Glenmark Generics Inc. has issued a voluntary nationwide recall of seven lots of the oral contraceptives norgestimate and ethinyle estradiol, after consumers reported that the tablets in some packages were in reverse order.
“As a result of this packaging error, the daily regimen for these oral contraceptives may be incorrect and could leave women without adequate contraception and at risk for unintended pregnancy,” the manufacturer said in a press release.
Lot numbers for the affected Norgestimate and Ethinyl Estradiol Tablets USP, 0.18 mg/0.035 mg, 0.215 mg/0.035 mg, and 0.25 mg/ 0.035 mg are as follows:
- 04110101, expiration date 07/31/2013
- 04110106, expiration date 07/31/2013
- 04110107, expiration date 07/31/2013
- 04110114, expiration date 08/31/2013
- 04110124, expiration date 08/31/2013
- 04110129, expiration date 08/31/2013
- 04110134, expiration date 09/30/2013
Women in possession of these lots should begin using non-hormonal forms of contraception immediately, and notify their health-care provider. Affected products should be returned to the pharmacy.
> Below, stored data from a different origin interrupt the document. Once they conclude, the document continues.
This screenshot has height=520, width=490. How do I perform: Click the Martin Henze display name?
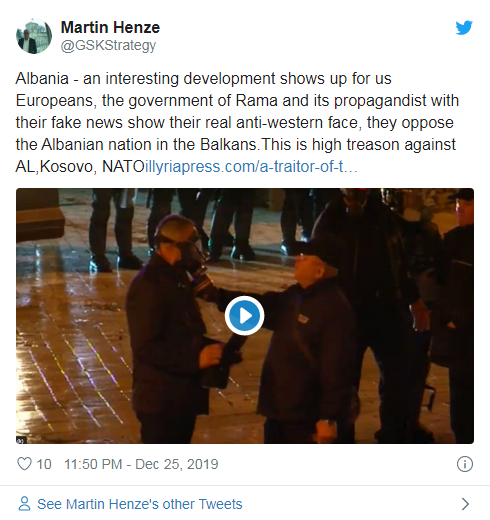pos(110,27)
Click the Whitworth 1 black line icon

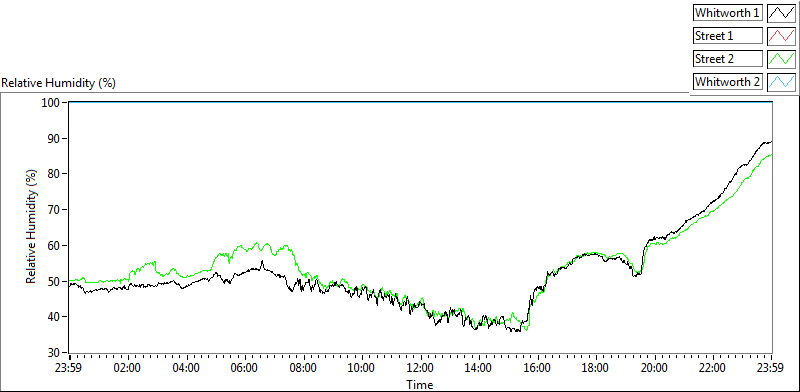pos(782,13)
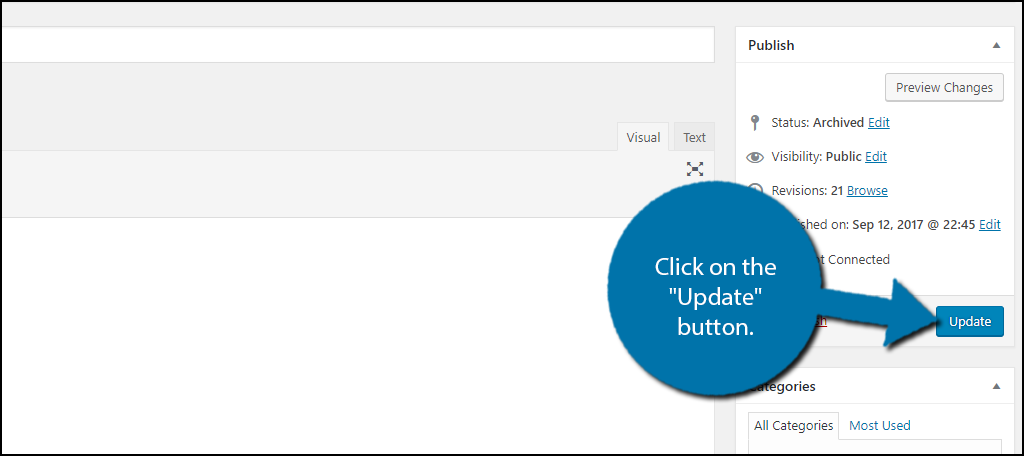1024x456 pixels.
Task: Toggle distraction-free writing mode icon
Action: pos(695,169)
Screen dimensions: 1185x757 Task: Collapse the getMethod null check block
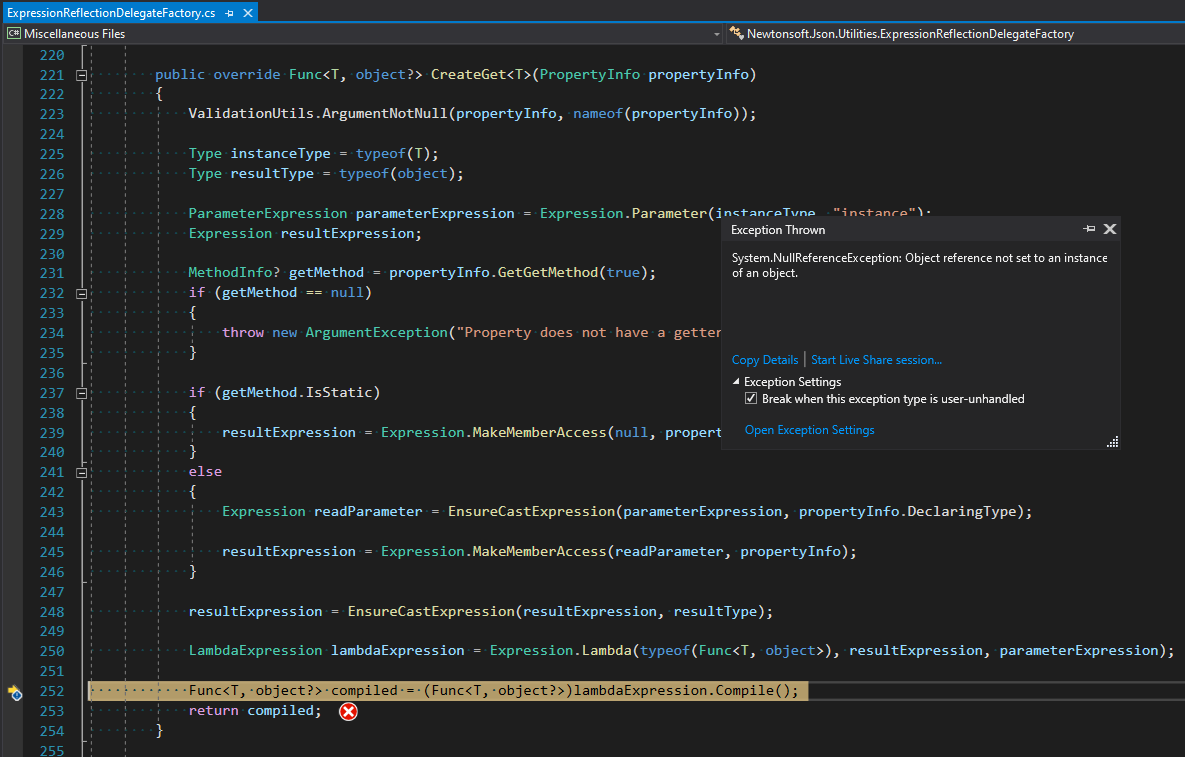[79, 292]
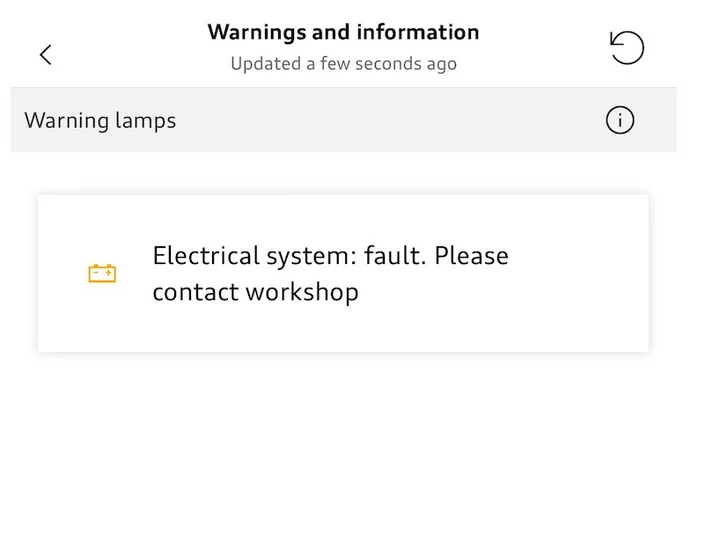This screenshot has height=549, width=720.
Task: Click the word "Warnings" in the header title
Action: click(x=257, y=32)
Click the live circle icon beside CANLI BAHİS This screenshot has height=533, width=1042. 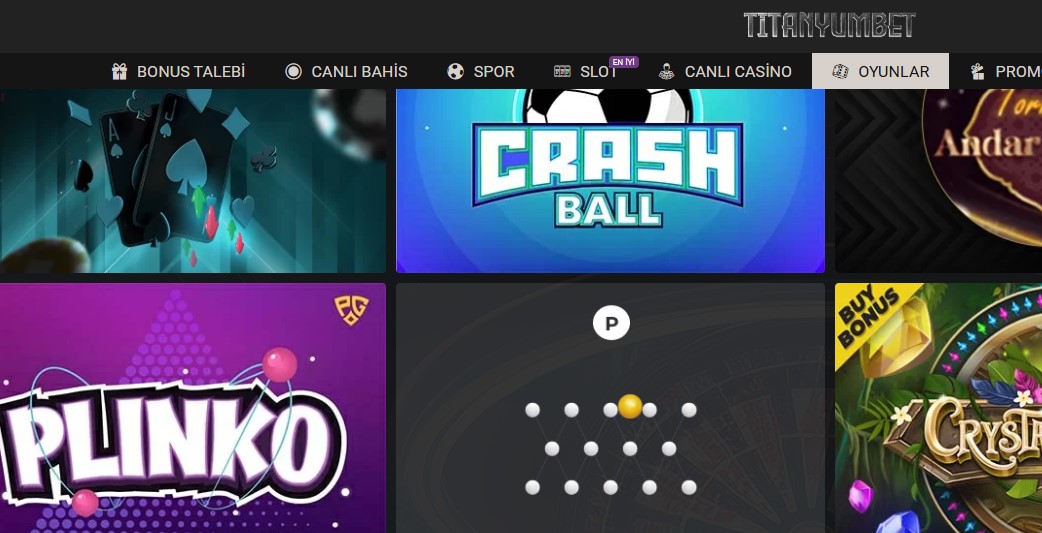(x=293, y=72)
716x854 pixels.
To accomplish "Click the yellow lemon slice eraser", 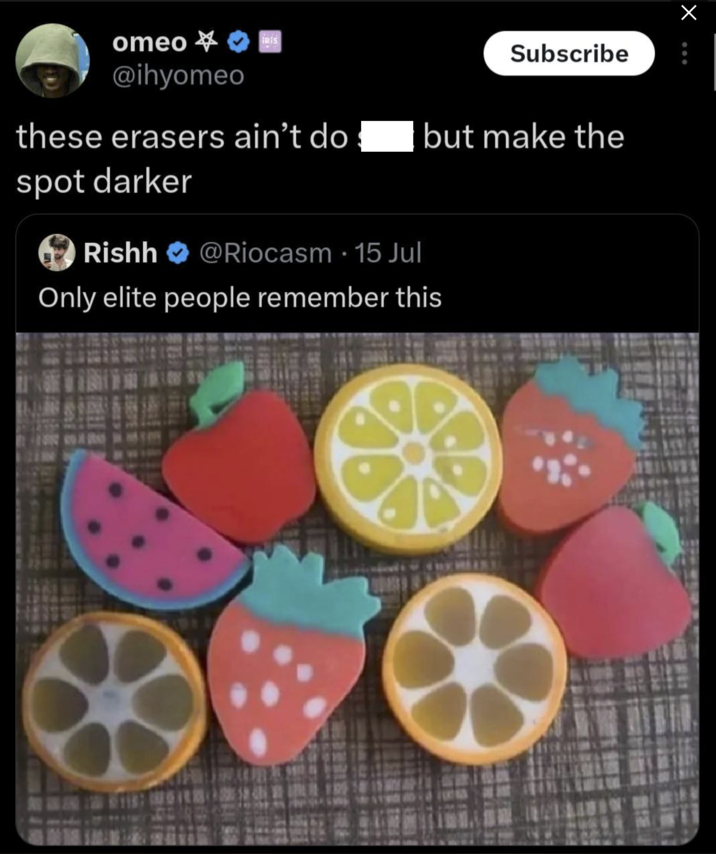I will (408, 456).
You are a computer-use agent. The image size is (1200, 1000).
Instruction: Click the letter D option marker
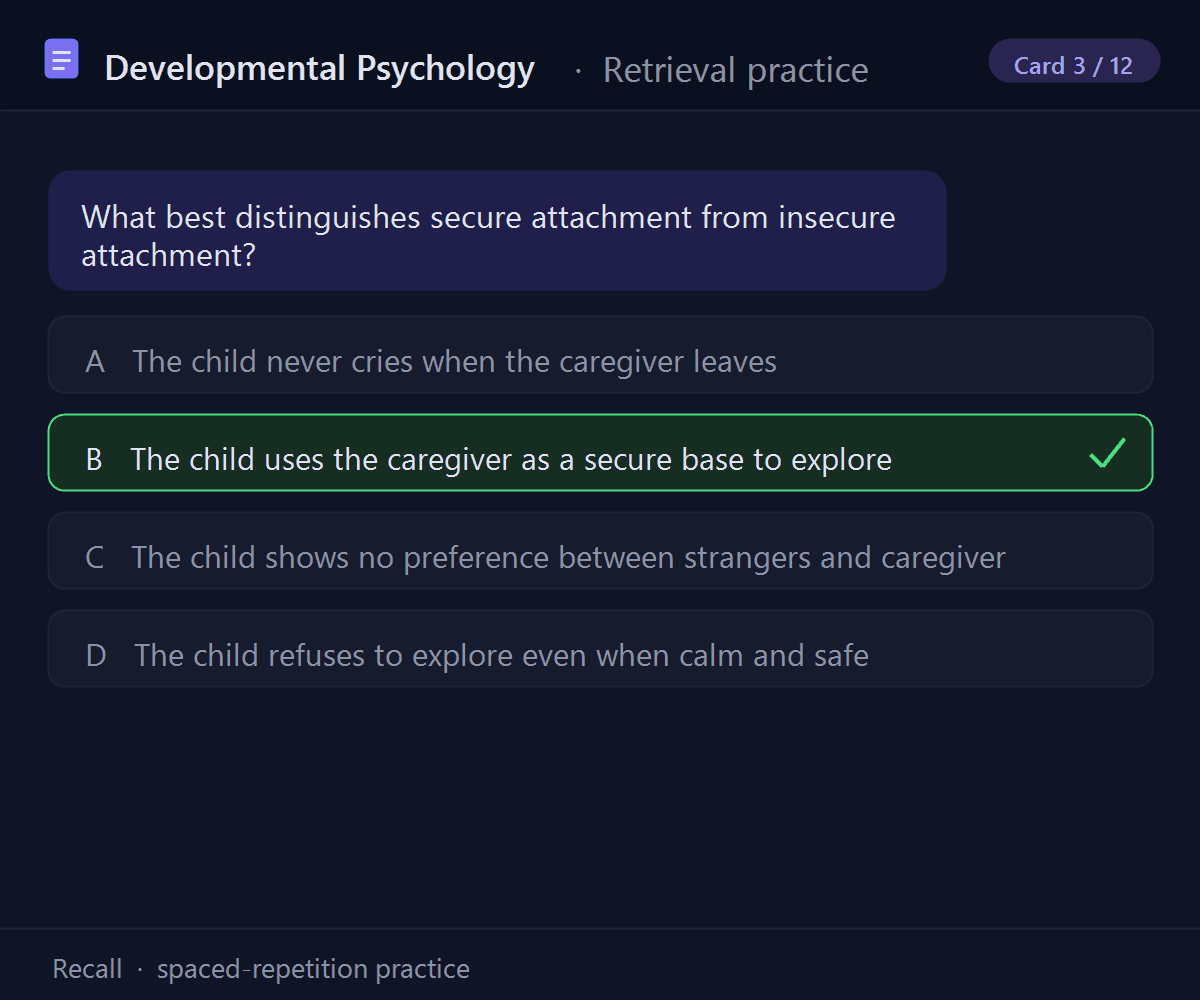(x=96, y=655)
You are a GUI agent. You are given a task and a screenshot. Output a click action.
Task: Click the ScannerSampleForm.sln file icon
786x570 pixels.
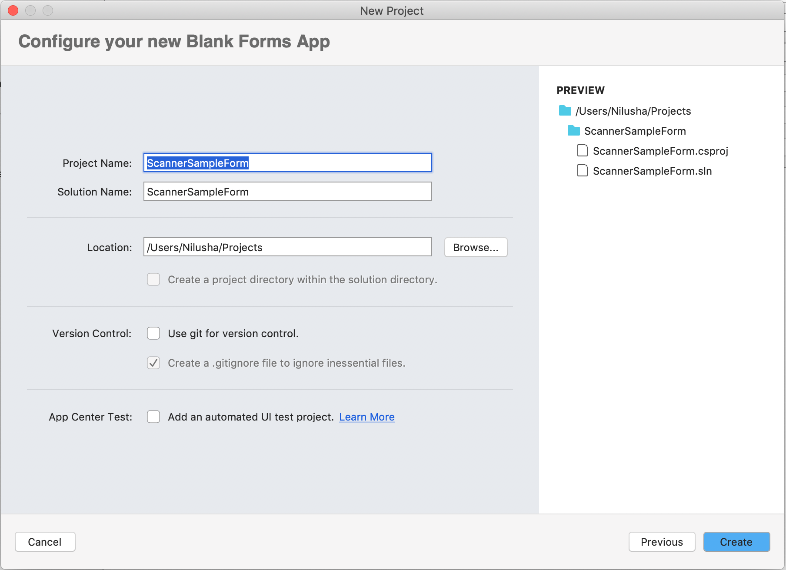pos(583,171)
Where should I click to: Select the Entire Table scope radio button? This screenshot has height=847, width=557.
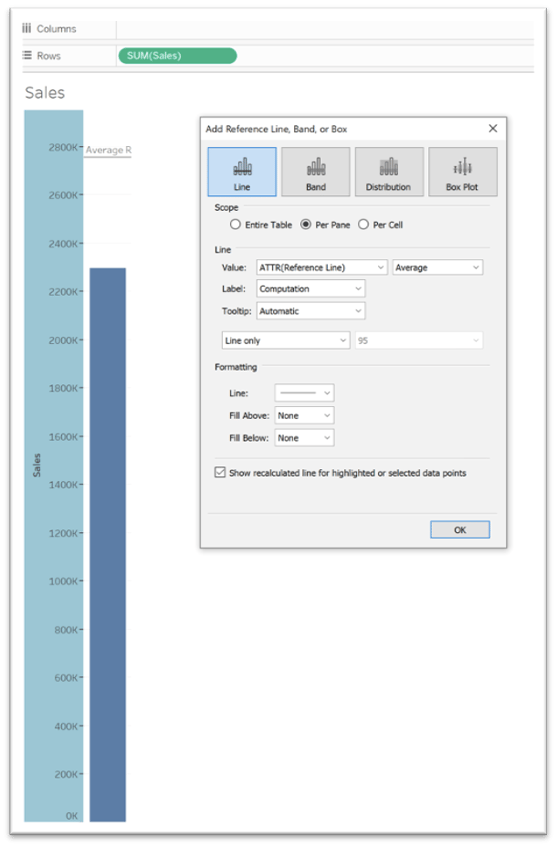(235, 224)
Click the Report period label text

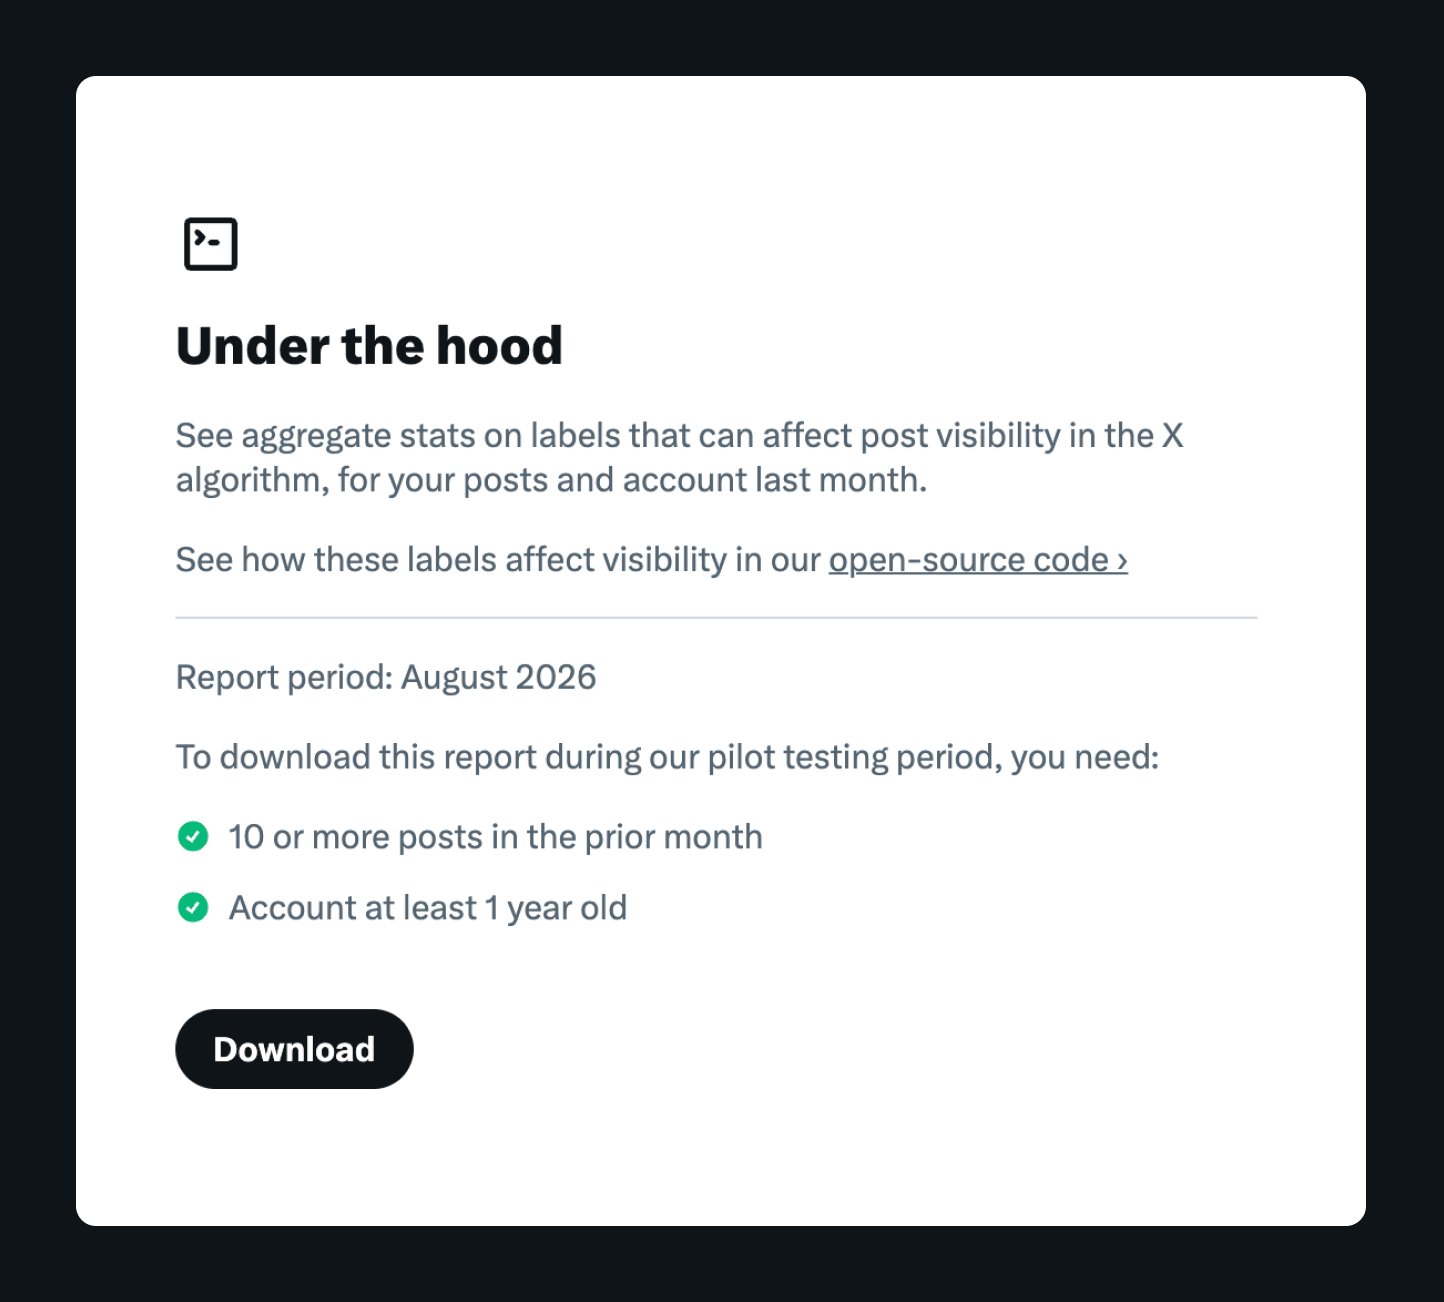coord(285,678)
Correctly packaged products (pictured) consist of a blister card with 28 tablets in four rows, with white to off-white tablets in the top row (0.18 mg norgestimate/0.035 mg ethinyl estradiol), light blue tablets in the second row (0.215 mg norgestimate/0.035 mg ethinyl estradiol), blue tablets in the third row (0.25 mg norgestimate/0.035 mg ethinyl estradiol) and light green placebo pills in the fourth row.
Products with the packaging errors were distributed to wholesalers and retail pharmacies across the United States between Sept. 21, 2011 and Dec. 30, 2011.
This is the second time this month a drug manufacturer has recalled oral contraceptives for packaging problems. In early February, Pfizer pulled 28 lots of Lo/Ovral-28 and generic formulations of norgestrel and ethinyl estradiol tablets.